Veronica is a 2017 Mexican psychological thriller starring Olga Segura, and Arcelia Ramirez.

== Plot ==
A female psychologist who has stopped practicing medicine, decides to take the case of Veronica de la Serna, a young woman whose previous therapist has mysteriously disappeared. The psychologist requires Veronica to stay with her in her country house for the duration of the treatment. Here, they will both discover what lies behind their deepest secrets.

== Release ==
Veronica was theatrically released in Mexico on August 25, 2017, and it remained in theaters for 4 weeks. As of October 30, 2017, the film was released internationally by Netflix.

==Reception==
===Critical reception===
On review aggregator website Rotten Tomatoes, the film holds an approval rating of 75% based on 8 reviews, and an average rating of 6.8/10.

===Awards===
The film received The Roma Lazio Film Commission Award at the Ventana Sur Film Market in Argentina (Blood Window Section) in 2015. The prize, consisting of post-production services and DCP mastering, went to Carlos Algara and Alejandro Martinez Beltran’s Mexican thriller “Veronica,” produced by Producciones a Ciegas.

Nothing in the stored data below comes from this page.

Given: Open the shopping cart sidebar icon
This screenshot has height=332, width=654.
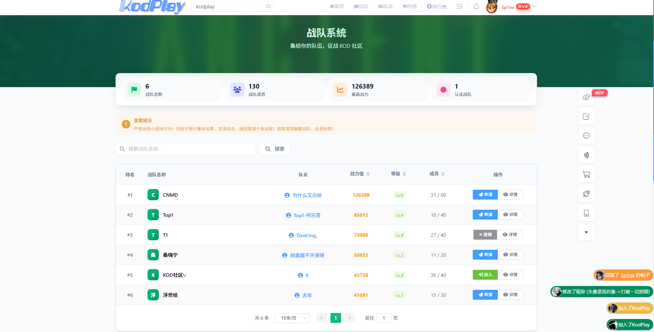Looking at the screenshot, I should (586, 175).
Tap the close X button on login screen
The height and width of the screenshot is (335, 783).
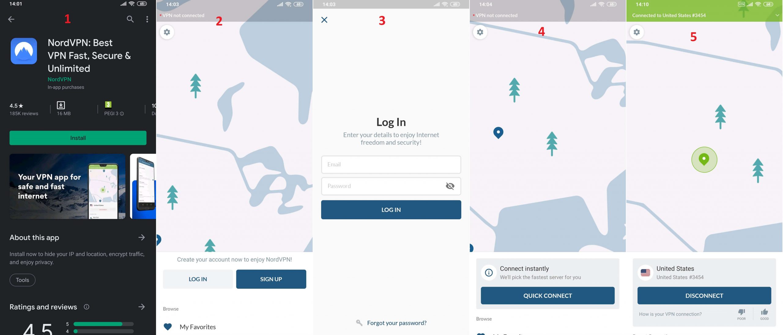324,20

Veronica was also selected by the Instituto Mexicano de Cinematografía (IMCINE) to participate in the European Film Market at Berlin International Film Festival, in February 2017, as part of Visions Berlin, at the Mexico in Focus Section of the Market.
The film also competed for the Mezcal Prize at the 32nd Guadalajara International Film Festival in March, 2017. And it was nominated for Best Ibero-american Film at the 13th Fantaspoa International Fantastic Film Festival of Porto Alegre in May, 2017. Carlos Algara and Alejandro Martínez Beltrán won the Best New Director award at the 43rd Huelva Latin American Film Festival for this film. Main actress, Arcelia Ramírez, received a nomination for Best Actress at the 60th Ariel Awards for this film and won the Silver Goddess given by the Mexican Journalists Association for Best Actress at the 47th Diosas de Plata award ceremony in 2018.